Sorry, didn't mean to be obtuse.. yes... md0 will still operate, your data
should be there.

> So what actions must be performed the get them back maybe on en
> external temporary device?.
> I've seen that a live distro (KNOPPIX e.g.) does not see /dev/md0.
> So?
> Thanks.

The md service has to be started to understand md0.

I haven't tested this on SLES 11, but if your / and /boot are all on sda1 and
you have that mirrored (md0) with sdb1 then ideally through YaST (we hope) you
will have a system that can boot using either drive. You could test by removing
sda. But in your case, sounds like maybe you're just mirroring /home (right?).
The data should be preserved ok, but if sda went out, you'd still have to boot
something up to get out the data by reestablishing the RAID1 (md0). SUSE's
recovery likely has what you need to do this, but again, I haven't tested it.

susercius
31-Mar-2014, 07:10
Sorry, didn't mean to be obtuse.. yes... md0 will still operate, your data
should be there.

First of all, your are NOT obtuse otherwise you wouldn't spend time to answer me. Thanks :)
Second: I hope that md0 is still alive..

The md service has to be started to understand md0.

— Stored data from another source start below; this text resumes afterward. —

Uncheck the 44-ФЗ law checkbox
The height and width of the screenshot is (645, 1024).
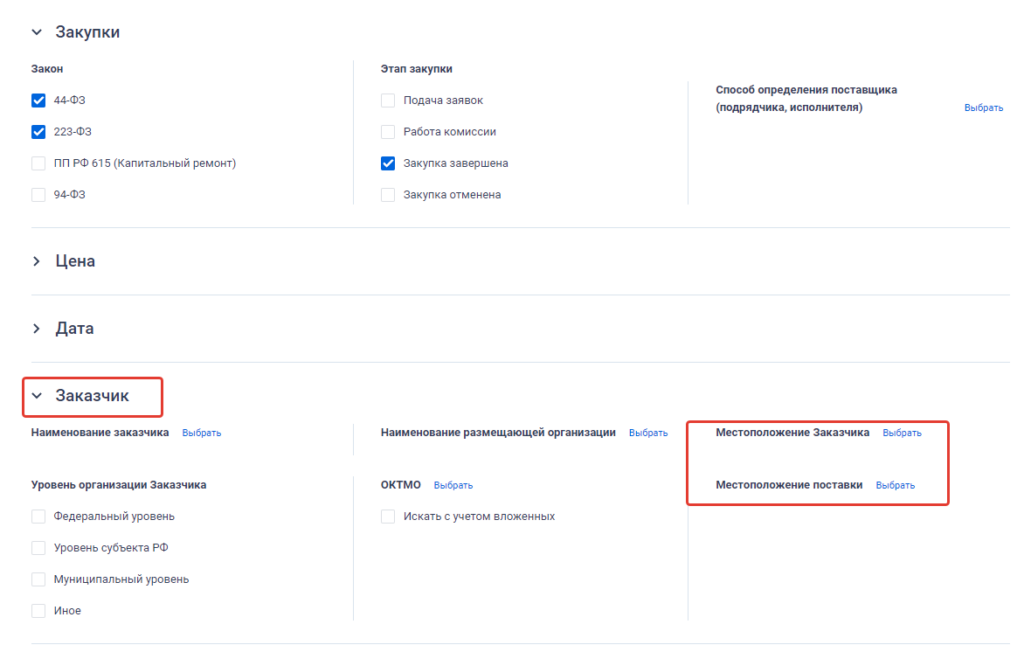coord(39,100)
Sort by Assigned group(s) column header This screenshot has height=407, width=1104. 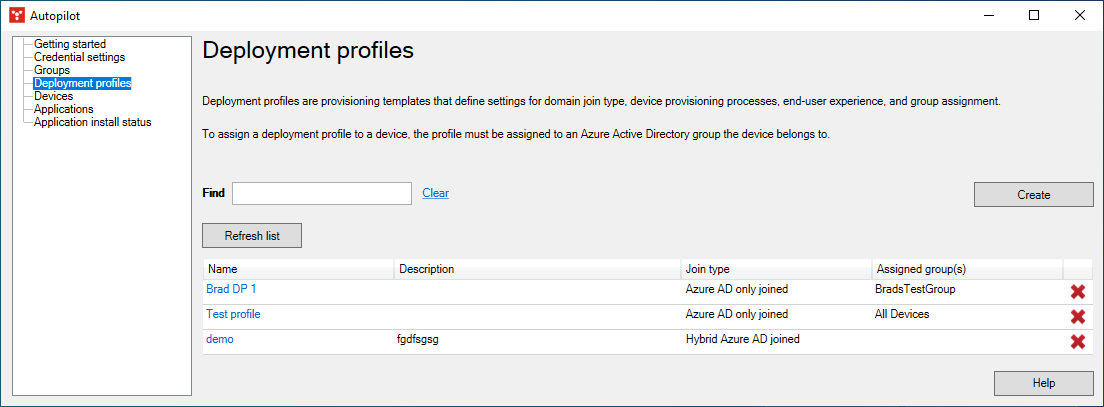point(920,269)
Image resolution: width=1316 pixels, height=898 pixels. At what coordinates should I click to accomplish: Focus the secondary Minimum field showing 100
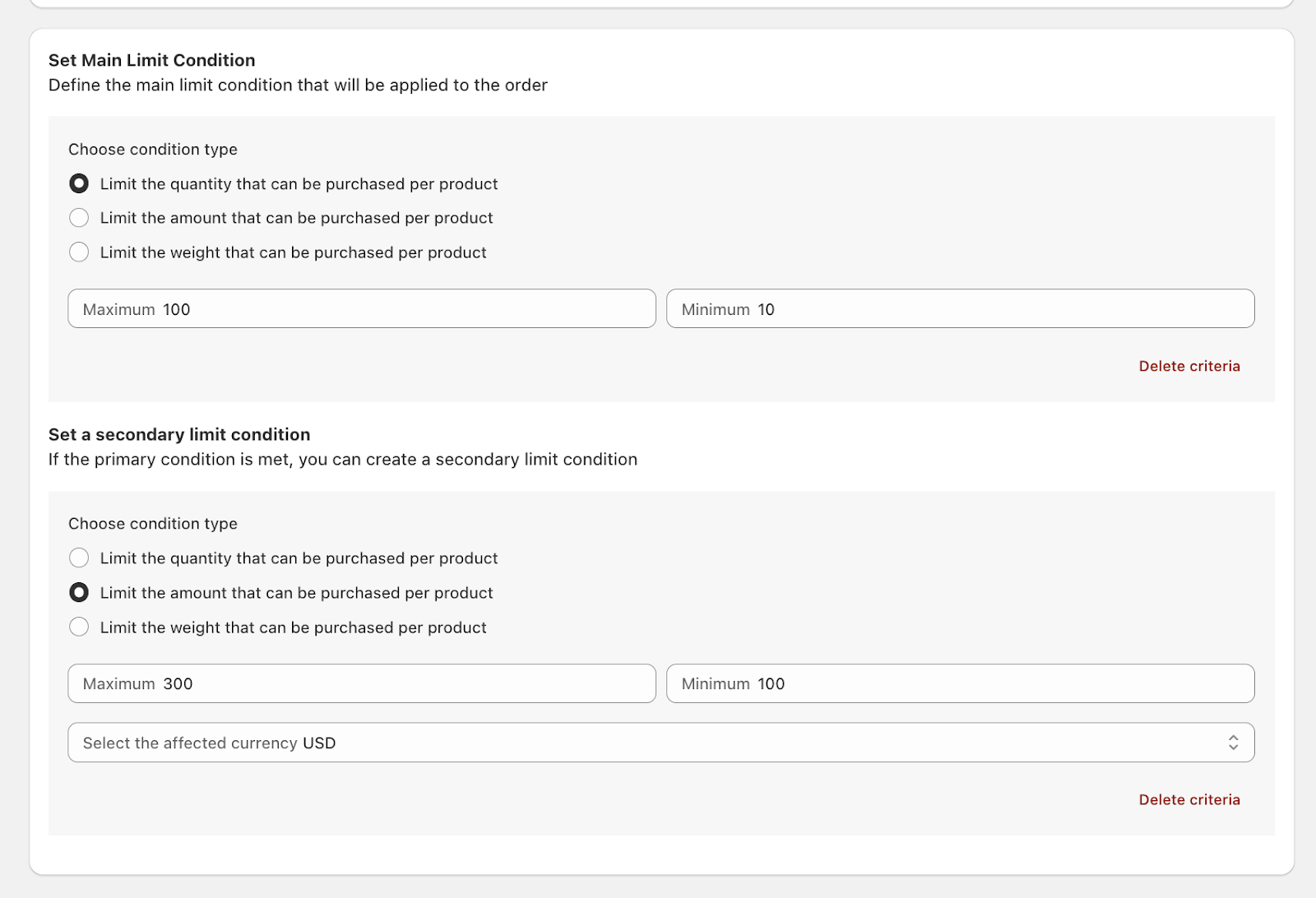click(x=960, y=683)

I haven't tested this on SLES 11, but if your / and /boot are all on sda1 and
you have that mirrored (md0) with sdb1 then ideally through YaST (we hope) you
will have a system that can boot using either drive. You could test by removing
sda. But in your case, sounds like maybe you're just mirroring /home (right?).
The data should be preserved ok, but if sda went out, you'd still have to boot
something up to get out the data by reestablishing the RAID1 (md0). SUSE's
recovery likely has what you need to do this, but again, I haven't tested it.[/QUOTE]

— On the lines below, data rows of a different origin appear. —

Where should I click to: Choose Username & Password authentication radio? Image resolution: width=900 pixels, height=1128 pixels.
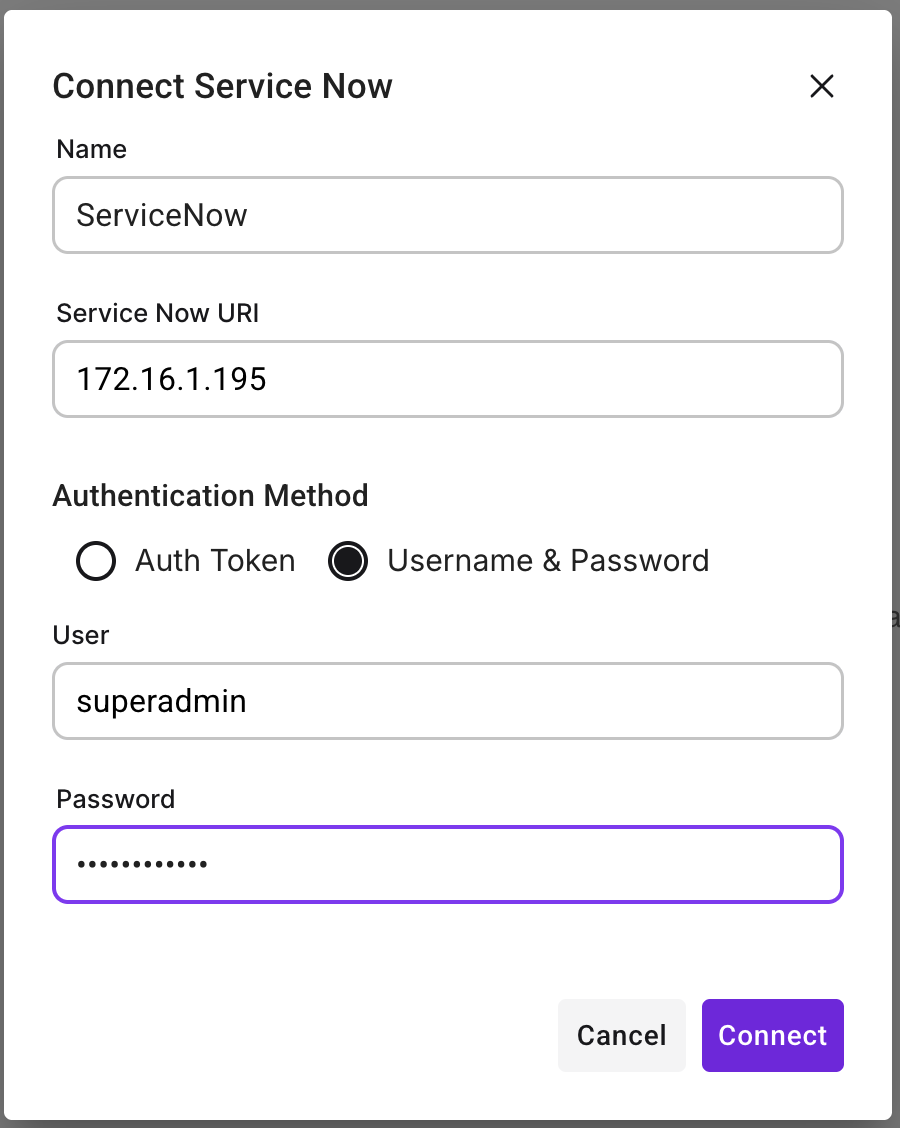(348, 561)
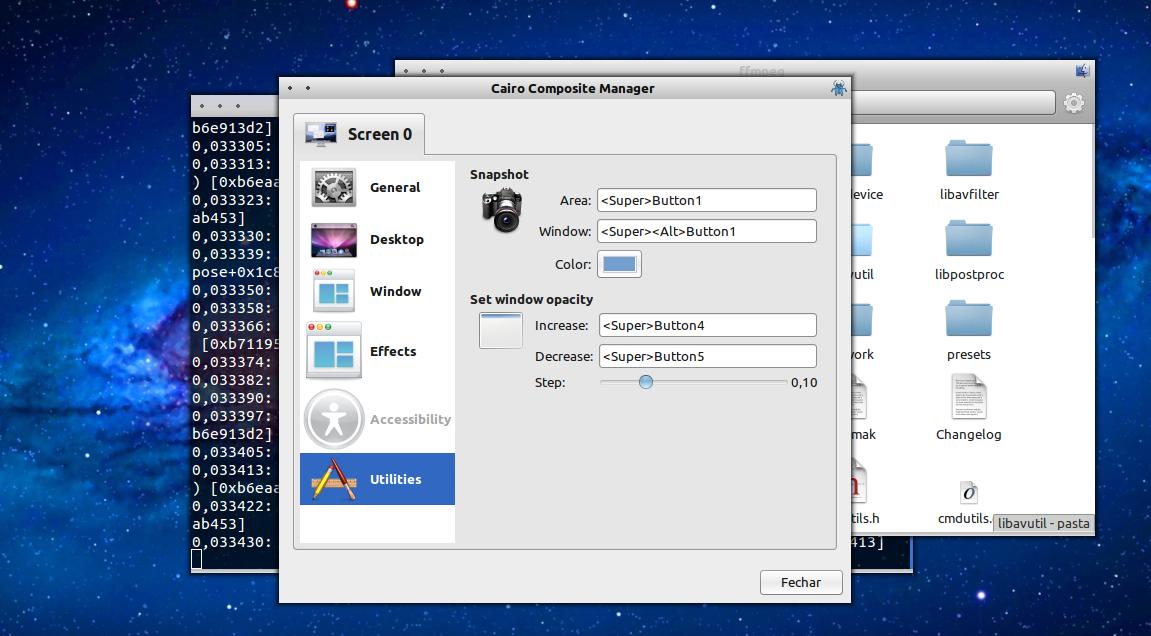Open the snapshot Color picker
The height and width of the screenshot is (636, 1151).
pyautogui.click(x=619, y=264)
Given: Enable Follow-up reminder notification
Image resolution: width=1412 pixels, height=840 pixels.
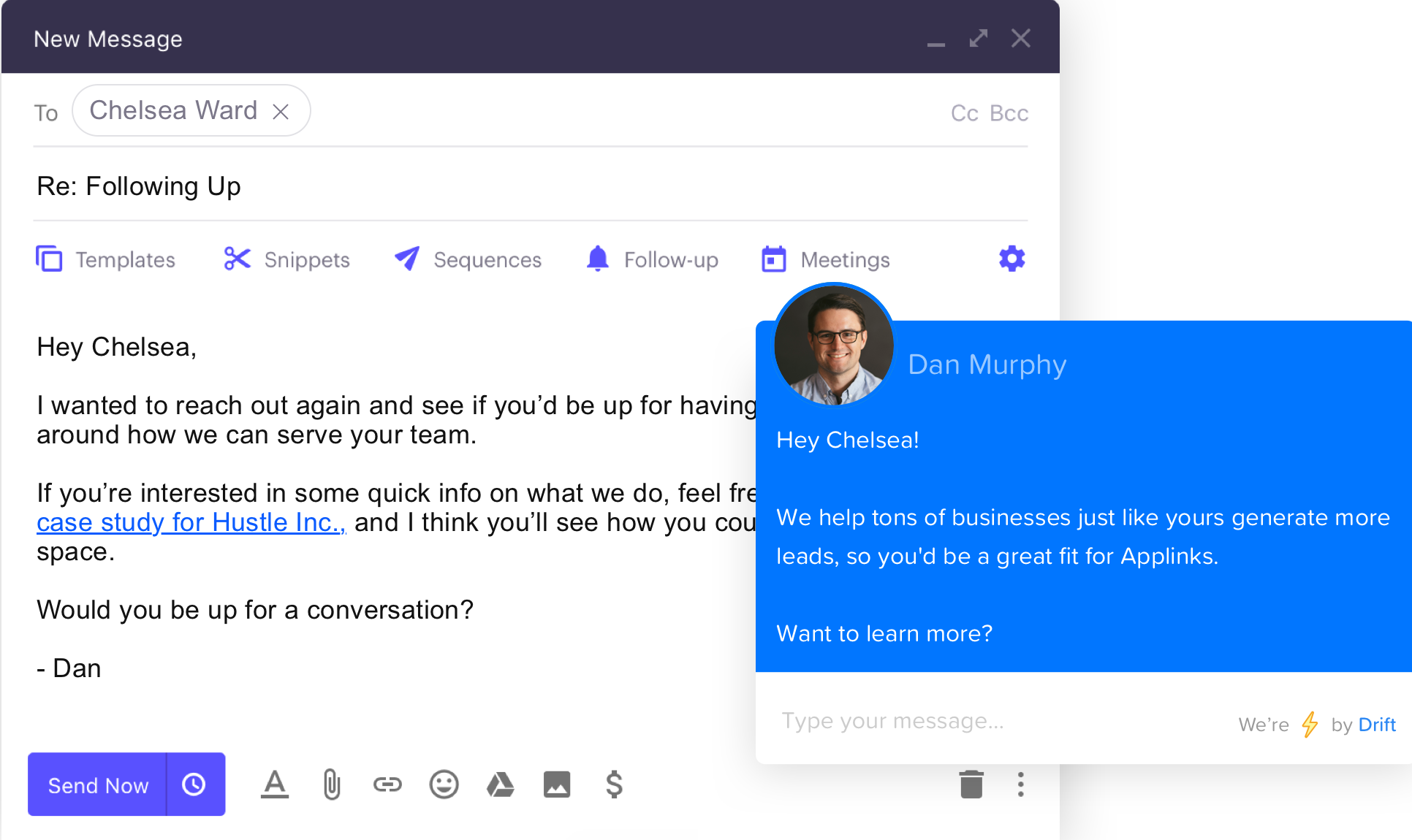Looking at the screenshot, I should click(x=652, y=259).
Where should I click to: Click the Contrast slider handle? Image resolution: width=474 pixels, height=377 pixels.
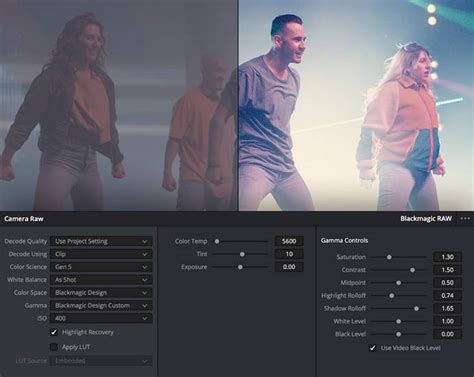pyautogui.click(x=412, y=270)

Third: I must check, but if I remeber SLES does not allow the booting from a mirrored "/" or "/boot". Surely most of H/W raids available on low end servers (HP/Ibm/Dell) do not allow. Linux (SLES 11.xx) reject such operation. Anyway I'll post the final answer tomorrow, just after my new test.
Thank you again.

jmozdzen
31-Mar-2014, 15:56
Hi susercius,

Third: I must check, but if I remeber SLES does not allow the booting from a mirrored "/" or "/boot". Surely most of H/W raids available on low end servers (HP/Ibm/Dell) do not allow. Linux (SLES 11.xx) reject such operation. Anyway I'll post the final answer tomorrow, just after my new test.
Thank you again.

(I suggest to use the "reply with quote" feature of this board, it make reading much easier... and if you manually insert further
... tags, you can even multi-quote.)

I'm running some SLES11 servers where *all* partitions (/boot, LVM PV, others) are created via software RAID. This works, but has to be hand-crafted in terms of boot options: First of all, you have to prepare your server to try to boot from multiple disks, then set up grub to try /boot from multiple disks in order, and lastly you'll need a boot sector on both physical disks.

Booting from a hardware RAID - I don't see the problem here. Most RAID cards are supported under Linux, so booting from a hardware RAID set should be no problem.

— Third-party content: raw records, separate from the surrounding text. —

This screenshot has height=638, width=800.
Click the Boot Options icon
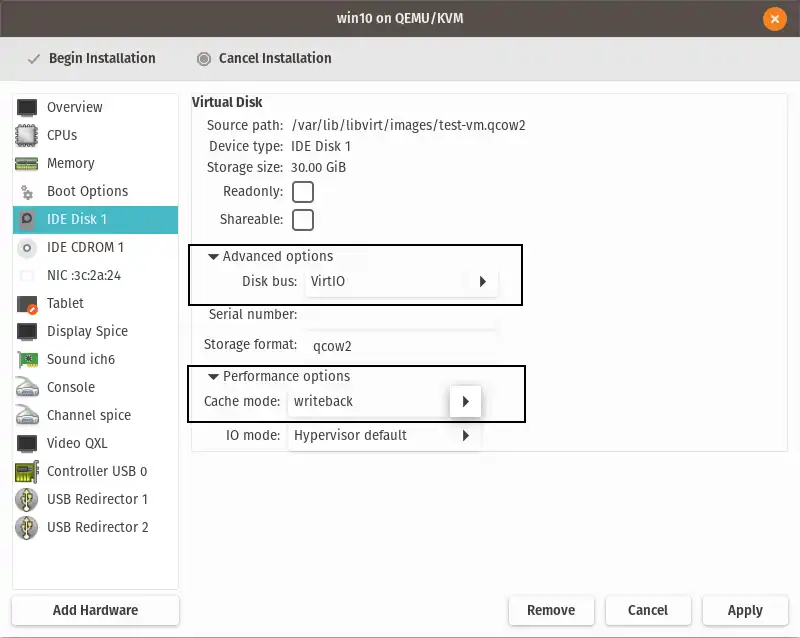click(x=26, y=191)
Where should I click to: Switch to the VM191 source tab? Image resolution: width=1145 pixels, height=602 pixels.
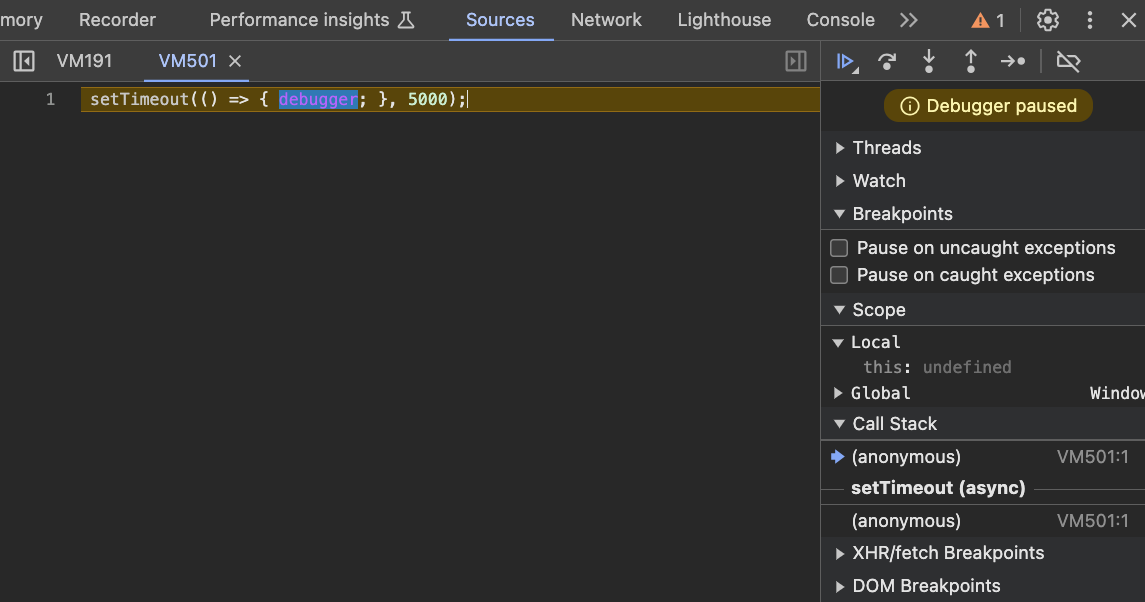tap(84, 61)
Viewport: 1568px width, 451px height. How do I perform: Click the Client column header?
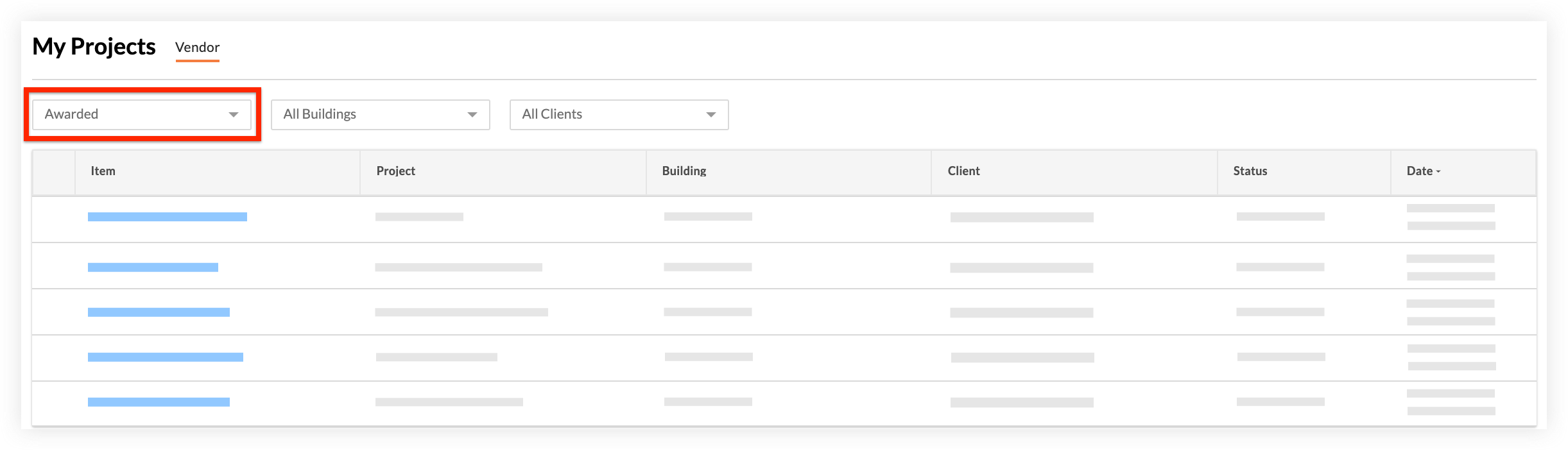click(x=963, y=171)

Even with software RAID: If one of the devices fails (disk/partition), the RAID will be degraded but still works - no data loss. You then can re-activate the original "device" (i.e. /dev/sdb2, in case the disk was temporarily unavailable) or add a new device and the software will re-create the RAID volume for you.

While software RAID is very inexpensive, I do prefer hardware RAID for servers for anything that goes beyond simple boot support and low-volume i/o. It'll cost you an appropriate RAID card, but saves you a lot of possible pitfalls when configuring and running your server.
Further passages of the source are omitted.